### DATA EXTRACT
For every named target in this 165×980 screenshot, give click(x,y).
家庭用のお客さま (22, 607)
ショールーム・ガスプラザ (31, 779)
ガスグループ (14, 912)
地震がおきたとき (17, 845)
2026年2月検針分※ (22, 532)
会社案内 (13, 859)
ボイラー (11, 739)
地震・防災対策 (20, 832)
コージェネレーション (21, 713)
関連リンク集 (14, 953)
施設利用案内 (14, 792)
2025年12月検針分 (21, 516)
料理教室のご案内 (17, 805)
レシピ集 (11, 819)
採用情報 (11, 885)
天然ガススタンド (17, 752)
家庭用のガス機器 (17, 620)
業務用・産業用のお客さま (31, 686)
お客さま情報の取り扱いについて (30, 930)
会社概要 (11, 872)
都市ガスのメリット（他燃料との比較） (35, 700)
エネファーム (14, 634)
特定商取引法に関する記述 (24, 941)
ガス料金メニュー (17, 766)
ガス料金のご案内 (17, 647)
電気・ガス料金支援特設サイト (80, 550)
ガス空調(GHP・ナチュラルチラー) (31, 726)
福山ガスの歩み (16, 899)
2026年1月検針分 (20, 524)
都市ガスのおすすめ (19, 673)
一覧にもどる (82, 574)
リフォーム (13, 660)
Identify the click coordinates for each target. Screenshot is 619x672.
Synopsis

...

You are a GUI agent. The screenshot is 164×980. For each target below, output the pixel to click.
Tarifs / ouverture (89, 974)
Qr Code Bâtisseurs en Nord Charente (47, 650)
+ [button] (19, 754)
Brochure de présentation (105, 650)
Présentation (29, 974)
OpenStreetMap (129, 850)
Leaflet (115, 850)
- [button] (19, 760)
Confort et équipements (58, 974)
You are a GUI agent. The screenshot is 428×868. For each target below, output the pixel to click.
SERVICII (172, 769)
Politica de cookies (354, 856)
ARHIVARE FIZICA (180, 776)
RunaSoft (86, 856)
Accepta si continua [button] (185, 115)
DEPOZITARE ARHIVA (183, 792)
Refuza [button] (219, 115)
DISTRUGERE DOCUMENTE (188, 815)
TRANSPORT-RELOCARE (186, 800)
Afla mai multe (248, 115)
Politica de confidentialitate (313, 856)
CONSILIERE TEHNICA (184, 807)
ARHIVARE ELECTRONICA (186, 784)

### EXERCISE INSTRUCTIONS
Rewrite the listing above with every click coordinate raised by 141, keeping each request as it stands. Begin at the line that has "2025年12月検針分 (21, 516)" and stop after the line that has "ガス空調(GHP・ナチュラルチラー) (31, 726)".

### THE RESULT
2025年12月検針分 (162, 657)
料理教室のご案内 (158, 946)
レシピ集 (152, 960)
採用情報 (152, 1026)
天然ガススタンド (158, 893)
家庭用のガス機器 (158, 761)
業務用・産業用のお客さま (172, 827)
お客さま情報の取り扱いについて (171, 1071)
会社概要 (152, 1013)
都市ガスのメリット（他燃料との比較） (176, 841)
エネファーム (155, 775)
特定商取引法に関する記述 (165, 1082)
ガス料金メニュー (158, 907)
ガス料金のご案内 (158, 788)
電気・ガス料金支援特設サイト (221, 691)
ガス空調(GHP・ナチュラルチラー) (172, 867)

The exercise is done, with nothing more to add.